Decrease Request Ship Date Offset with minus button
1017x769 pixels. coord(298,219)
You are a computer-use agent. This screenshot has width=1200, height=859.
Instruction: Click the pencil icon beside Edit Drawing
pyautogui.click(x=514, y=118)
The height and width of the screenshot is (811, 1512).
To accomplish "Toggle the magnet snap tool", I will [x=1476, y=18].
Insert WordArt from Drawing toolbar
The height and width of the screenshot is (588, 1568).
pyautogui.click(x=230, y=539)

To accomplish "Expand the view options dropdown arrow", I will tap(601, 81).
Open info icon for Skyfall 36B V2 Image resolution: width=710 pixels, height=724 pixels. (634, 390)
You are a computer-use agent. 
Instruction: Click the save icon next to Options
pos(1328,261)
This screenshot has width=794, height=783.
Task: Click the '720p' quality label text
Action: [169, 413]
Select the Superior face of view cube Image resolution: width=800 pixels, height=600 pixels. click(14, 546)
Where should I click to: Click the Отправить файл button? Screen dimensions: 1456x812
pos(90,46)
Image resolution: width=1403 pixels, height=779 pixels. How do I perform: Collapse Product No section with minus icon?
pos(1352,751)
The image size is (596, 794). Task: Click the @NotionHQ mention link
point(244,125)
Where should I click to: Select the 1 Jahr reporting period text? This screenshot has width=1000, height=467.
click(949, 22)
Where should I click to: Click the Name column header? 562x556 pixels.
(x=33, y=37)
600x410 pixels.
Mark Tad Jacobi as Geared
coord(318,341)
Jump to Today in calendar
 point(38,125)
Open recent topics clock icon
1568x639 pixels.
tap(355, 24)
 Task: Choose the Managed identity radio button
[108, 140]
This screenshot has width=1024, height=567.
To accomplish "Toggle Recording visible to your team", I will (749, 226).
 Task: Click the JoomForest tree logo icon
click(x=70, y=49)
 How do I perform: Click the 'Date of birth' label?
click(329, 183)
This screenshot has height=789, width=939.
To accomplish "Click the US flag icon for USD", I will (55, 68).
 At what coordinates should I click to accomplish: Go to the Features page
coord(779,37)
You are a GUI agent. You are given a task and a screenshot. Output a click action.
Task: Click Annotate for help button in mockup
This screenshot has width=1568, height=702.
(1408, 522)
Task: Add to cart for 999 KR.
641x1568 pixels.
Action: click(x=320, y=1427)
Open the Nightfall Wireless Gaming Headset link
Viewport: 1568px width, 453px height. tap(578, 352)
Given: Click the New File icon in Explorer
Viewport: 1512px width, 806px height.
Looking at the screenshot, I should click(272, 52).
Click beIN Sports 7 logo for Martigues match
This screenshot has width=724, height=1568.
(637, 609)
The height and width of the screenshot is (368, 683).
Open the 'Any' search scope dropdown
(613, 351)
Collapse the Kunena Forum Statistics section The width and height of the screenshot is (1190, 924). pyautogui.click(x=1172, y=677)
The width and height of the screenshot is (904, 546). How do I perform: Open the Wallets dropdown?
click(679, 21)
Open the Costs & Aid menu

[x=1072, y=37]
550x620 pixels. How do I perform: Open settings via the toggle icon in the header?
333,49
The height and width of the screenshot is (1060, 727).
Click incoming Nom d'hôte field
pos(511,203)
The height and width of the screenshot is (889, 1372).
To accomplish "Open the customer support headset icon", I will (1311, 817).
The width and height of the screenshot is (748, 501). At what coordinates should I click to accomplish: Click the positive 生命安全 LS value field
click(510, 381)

━━━━

Exercise brief
The first line of the entries above and every line after it, up to and including the line with "Select the Superior", should be set down exactly.

The answer
Decrease Request Ship Date Offset with minus button
1017x769 pixels. coord(298,219)
You are a computer-use agent. This screenshot has width=1200, height=859.
Instruction: Click the pencil icon beside Edit Drawing
pyautogui.click(x=514, y=118)
The height and width of the screenshot is (811, 1512).
To accomplish "Toggle the magnet snap tool", I will [x=1476, y=18].
Insert WordArt from Drawing toolbar
The height and width of the screenshot is (588, 1568).
pyautogui.click(x=230, y=539)

To accomplish "Expand the view options dropdown arrow", I will tap(601, 81).
Open info icon for Skyfall 36B V2 Image resolution: width=710 pixels, height=724 pixels. (634, 390)
You are a computer-use agent. 
Instruction: Click the save icon next to Options
pos(1328,261)
This screenshot has width=794, height=783.
Task: Click the '720p' quality label text
Action: [169, 413]
Select the Superior face of view cube Image resolution: width=800 pixels, height=600 pixels. click(14, 546)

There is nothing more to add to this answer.